Activity: Extract, exactly and without pictures, every line from the one that includes "Instruction: Click the" through the final line of the material below.

Provided records:
::::::::::
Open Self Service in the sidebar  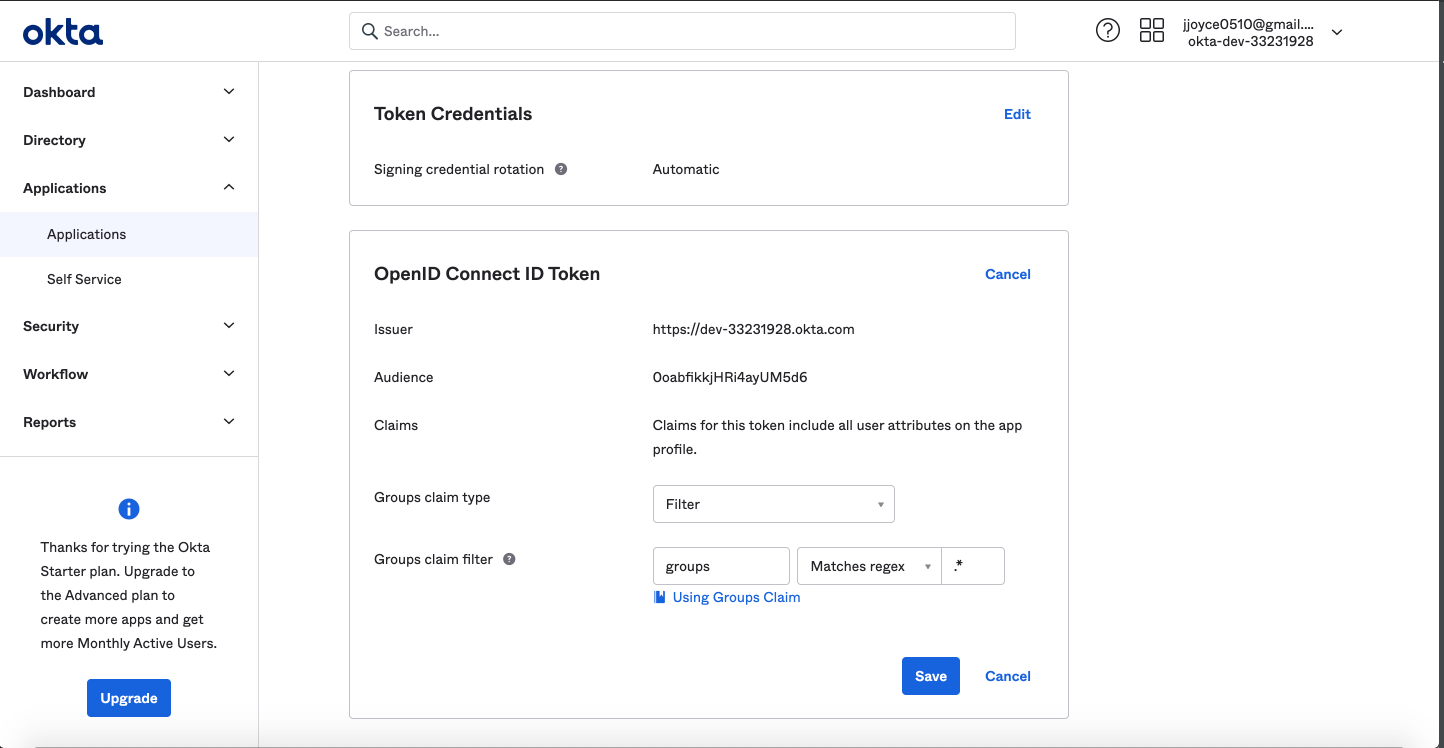tap(84, 279)
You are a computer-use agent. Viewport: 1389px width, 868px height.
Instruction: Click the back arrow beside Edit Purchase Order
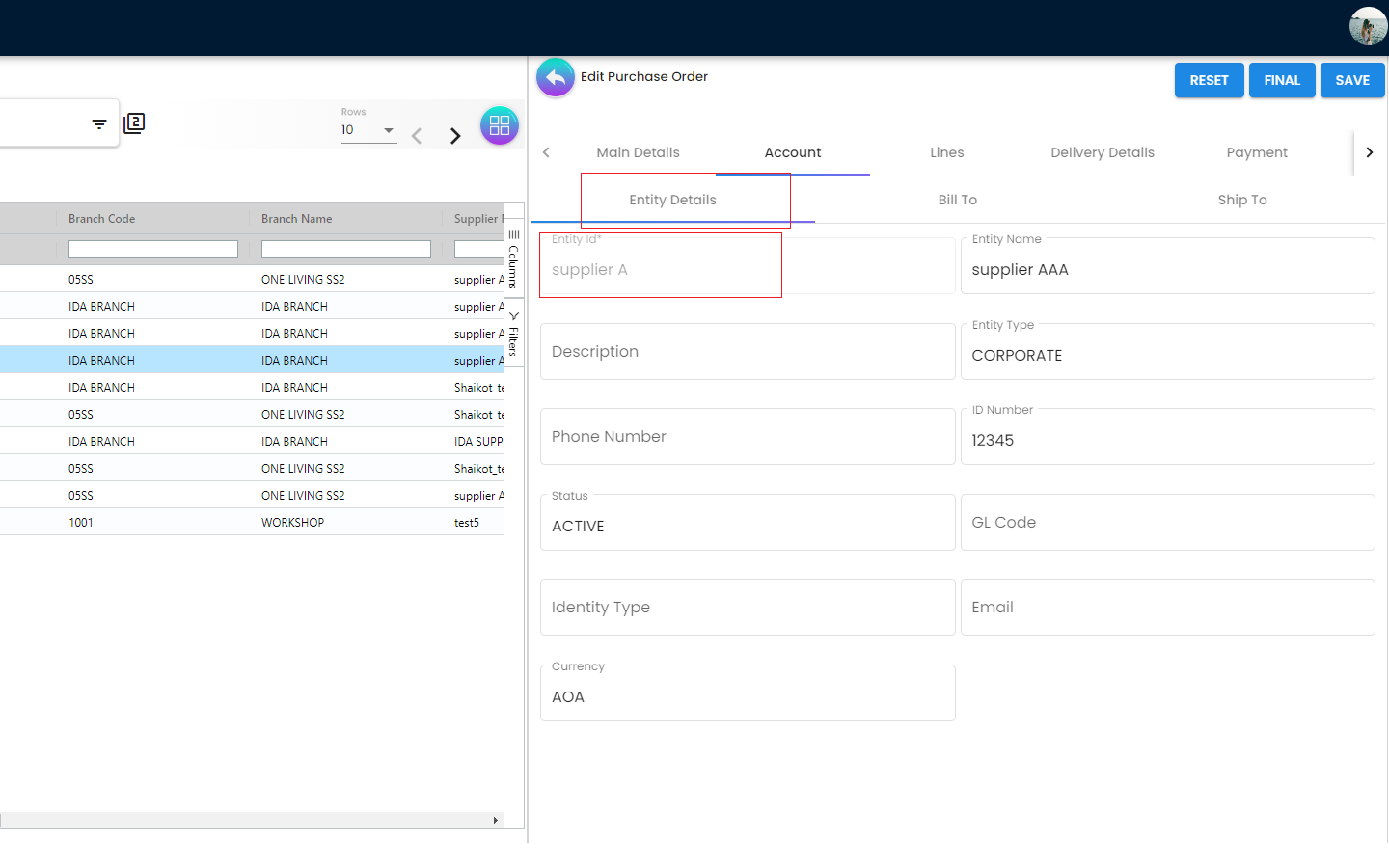point(556,78)
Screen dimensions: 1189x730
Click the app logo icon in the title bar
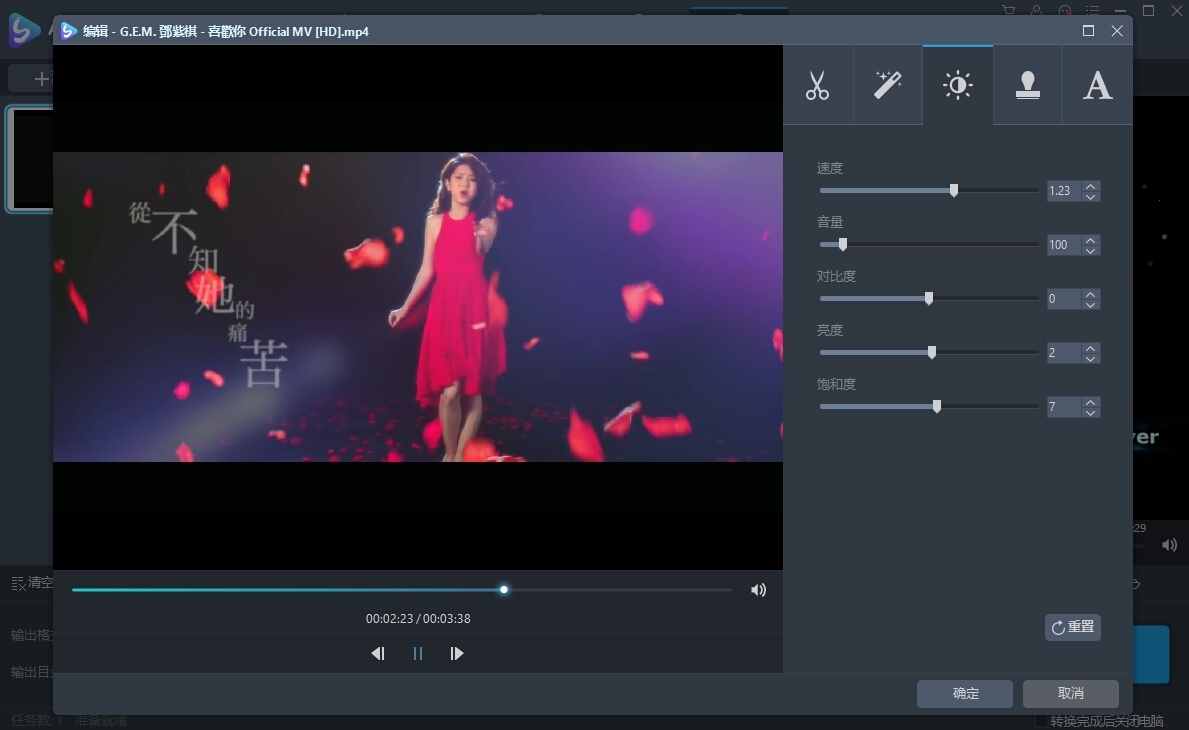67,31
::::::::::
Solved exercise:
Instruction: Click the back arrow beside Edit Purchase Order
point(556,78)
Screen dimensions: 1189x730
Click the app logo icon in the title bar
67,31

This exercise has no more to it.